You are given a 0-indexed integer array nums and an integer k.
You are initially standing at index 0. In one move, you can jump at most k steps forward without going outside the boundaries of the array. That is, you can jump from index i to any index in the range [i + 1, min(n - 1, i + k)]inclusive.
You want to reach the last index of the array (index n - 1). Your score is the sum of all nums[j] for each index j you visited in the array.
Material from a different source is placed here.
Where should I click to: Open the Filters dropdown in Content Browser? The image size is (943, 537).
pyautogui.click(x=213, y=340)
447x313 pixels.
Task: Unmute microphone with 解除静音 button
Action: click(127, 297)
Return the maximum score you can get.
Example 1:
Input: nums = [1,-1,-2,4,-7,3], k = 2
Output: 7
Explanation: You can choose your jumps forming the subsequence [1,-1,4,3] (underlined above). The sum is 7.
Example 2:
Input: nums = [10,-5,-2,4,0,3], k = 3
Output: 17
Explanation: You can choose your jumps forming the subsequence [10,4,3] (underlined above). The sum is 17.
Example 3:
Input: nums = [1,-5,-20,4,-1,3,-6,-3], k = 2
Output: 0
We define $f[i]$ as the maximum score when reaching index $i$. The value of $f[i]$ can be transferred from $f[j]$, where $j$ satisfies $i - k \leq j \leq i - 1$. Therefore, we can use dynamic programming to solve this problem.
We can use a monotonic queue to optimize the state transition equation. Specifically, we maintain a monotonically decreasing queue, which stores the index $j$, and the $f[j]$ values corresponding to the indices in the queue are monotonically decreasing. When performing state transition, we only need to take out the index $j$ at the front of the queue to get the maximum value of $f[j]$, and then update the value of $f[i]$ to $f[j] + nums[i]$.
The time complexity is $O(n)$, and the space complexity is $O(n)$. Here, $n$ is the length of the array.